Dejó el auricular en su sitio; mientras, Carradine pisaba el acelerador con todas sus fuerzas. El camión avanzó con gran dificultad, arrastrando literalmente por la brecha de hielo la parte trasera de la caravana. Barbour notó que se inclinaban aún más hacia atrás, y que el ángulo aumentaba.
—¡No! —se oyó gritar—. ¡Dios mío, no!
Carradine cambió de marcha y hundió el pedal en el suelo. Se oyó otro crujido, casi tan fuerte como el primero. Con un bramido de esfuerzo, el camión se liberó del agujero y salió despedido hacia delante. Carradine levantó rápidamente el pie del pedal, con cuidado de no perder el control en la resbaladiza superficie. Barbour se dejó caer en el asiento, casi desmayada de alivio.
—Más justo, imposible —dijo Carradine. Echó un vistazo al indicador de gasolina—. Ahora no queda ni una gota en el depósito. No tengo ni idea de qué podemos estar quemando.

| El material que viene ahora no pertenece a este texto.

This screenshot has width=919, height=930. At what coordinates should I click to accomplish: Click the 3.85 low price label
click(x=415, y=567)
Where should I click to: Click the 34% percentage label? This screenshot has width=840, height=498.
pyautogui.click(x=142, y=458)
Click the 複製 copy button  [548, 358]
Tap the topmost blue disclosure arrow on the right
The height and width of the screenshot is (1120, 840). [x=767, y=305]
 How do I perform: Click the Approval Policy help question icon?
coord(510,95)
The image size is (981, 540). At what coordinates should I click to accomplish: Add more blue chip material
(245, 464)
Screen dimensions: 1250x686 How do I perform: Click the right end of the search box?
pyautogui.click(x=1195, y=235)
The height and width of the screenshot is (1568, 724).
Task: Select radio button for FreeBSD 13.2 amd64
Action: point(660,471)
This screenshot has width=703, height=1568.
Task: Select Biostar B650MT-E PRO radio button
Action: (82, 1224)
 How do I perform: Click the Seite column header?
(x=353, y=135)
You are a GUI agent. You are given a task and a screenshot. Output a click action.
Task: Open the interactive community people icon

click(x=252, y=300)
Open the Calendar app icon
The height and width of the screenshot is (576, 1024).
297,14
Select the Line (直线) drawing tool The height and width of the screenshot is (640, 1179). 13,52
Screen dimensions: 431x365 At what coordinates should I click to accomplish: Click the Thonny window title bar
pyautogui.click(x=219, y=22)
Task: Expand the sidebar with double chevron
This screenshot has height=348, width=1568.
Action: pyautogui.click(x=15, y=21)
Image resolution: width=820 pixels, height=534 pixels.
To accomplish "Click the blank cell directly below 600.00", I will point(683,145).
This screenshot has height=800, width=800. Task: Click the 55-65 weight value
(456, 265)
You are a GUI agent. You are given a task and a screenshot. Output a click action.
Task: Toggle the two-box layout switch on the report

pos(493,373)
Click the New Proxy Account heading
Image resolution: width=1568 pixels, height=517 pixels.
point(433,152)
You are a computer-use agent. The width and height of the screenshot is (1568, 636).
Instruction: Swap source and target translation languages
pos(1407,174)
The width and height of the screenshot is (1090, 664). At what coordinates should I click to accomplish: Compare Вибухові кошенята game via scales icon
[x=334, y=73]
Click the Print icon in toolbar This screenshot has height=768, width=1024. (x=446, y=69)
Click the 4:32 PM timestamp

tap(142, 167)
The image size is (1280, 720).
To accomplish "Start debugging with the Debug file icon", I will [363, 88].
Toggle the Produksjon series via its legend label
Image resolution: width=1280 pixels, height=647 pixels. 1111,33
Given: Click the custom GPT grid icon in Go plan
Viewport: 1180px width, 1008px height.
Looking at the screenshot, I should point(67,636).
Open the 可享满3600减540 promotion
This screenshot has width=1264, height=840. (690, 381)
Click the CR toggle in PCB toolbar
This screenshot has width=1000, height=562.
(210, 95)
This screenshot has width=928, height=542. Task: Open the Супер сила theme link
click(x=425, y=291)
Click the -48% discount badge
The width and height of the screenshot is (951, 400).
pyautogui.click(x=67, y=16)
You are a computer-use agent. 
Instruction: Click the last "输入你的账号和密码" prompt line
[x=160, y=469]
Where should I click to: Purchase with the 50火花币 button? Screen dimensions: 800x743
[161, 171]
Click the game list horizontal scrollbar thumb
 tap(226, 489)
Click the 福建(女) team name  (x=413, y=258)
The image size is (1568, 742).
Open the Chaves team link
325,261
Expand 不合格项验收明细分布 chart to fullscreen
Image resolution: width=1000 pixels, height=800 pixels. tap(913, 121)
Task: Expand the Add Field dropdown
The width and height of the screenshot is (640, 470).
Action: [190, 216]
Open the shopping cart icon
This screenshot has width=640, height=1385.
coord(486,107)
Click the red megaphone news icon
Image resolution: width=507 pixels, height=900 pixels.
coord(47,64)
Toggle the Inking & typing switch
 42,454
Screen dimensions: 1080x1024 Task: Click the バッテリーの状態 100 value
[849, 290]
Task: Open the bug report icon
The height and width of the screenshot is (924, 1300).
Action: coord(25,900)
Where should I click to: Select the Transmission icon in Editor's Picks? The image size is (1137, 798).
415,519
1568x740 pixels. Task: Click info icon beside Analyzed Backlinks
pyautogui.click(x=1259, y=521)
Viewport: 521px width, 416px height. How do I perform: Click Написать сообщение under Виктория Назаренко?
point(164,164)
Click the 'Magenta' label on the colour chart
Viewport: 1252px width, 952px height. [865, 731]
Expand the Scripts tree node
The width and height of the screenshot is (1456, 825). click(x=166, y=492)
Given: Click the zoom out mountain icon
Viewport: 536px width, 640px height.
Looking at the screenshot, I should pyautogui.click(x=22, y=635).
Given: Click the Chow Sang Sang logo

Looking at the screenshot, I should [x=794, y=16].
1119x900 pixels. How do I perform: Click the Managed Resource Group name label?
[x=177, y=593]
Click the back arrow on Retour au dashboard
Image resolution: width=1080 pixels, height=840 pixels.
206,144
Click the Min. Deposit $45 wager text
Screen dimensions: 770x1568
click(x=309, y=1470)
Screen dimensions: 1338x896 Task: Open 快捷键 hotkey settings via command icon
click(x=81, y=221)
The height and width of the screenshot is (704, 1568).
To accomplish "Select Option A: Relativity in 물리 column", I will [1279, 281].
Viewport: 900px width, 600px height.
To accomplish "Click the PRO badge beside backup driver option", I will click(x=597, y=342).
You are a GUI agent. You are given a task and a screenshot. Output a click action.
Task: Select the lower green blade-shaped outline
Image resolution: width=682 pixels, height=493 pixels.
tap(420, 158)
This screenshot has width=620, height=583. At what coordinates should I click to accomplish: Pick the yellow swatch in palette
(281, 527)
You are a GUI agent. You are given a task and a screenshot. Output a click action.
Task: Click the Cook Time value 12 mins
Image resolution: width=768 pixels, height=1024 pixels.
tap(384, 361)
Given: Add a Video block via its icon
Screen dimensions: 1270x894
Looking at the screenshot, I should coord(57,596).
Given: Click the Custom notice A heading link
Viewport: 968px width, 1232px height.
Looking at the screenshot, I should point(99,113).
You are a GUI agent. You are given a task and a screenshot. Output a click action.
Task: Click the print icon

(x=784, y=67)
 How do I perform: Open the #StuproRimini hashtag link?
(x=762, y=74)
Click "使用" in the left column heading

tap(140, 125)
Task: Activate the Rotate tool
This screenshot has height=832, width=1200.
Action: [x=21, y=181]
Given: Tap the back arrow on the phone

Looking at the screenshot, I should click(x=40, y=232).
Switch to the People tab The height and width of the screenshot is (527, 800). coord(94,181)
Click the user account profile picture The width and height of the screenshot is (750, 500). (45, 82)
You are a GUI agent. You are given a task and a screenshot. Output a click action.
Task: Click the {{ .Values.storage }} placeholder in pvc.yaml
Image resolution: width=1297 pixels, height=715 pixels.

Barbour miró el GPS y por fin vio una línea blanca de tierra firme justo delante, a cuatrocientos metros.
Dejando atrás las últimas rocas, el camión subió a la orilla y rugió al acelerar. Carradine dejó escapar un suspiro enorme, entrecortado, y apartó la camisa de flores de su cuerpo flacucho para abanicarse. Después se incorporó y señaló hacia delante.
—¡Mire!
Barbour miró por el parabrisas. A lo lejos, donde el cielo se juntaba con el horizonte, divisó un cúmulo de formas negras y bajas y una luz roja que parpadeaba.
—¿Eso es…? —empezó a decir.
El camionero asintió, sonriendo de oreja a oreja.
—Arctic Village.
Cogió rápidamente el auricular de la radio CB.
—Barbour a Fortnum. Lo hemos conseguido. Tenemos Arctic Village justo delante.
Al colgar el auricular, le pareció oír una salva de aplausos por encima del chirrido del motor.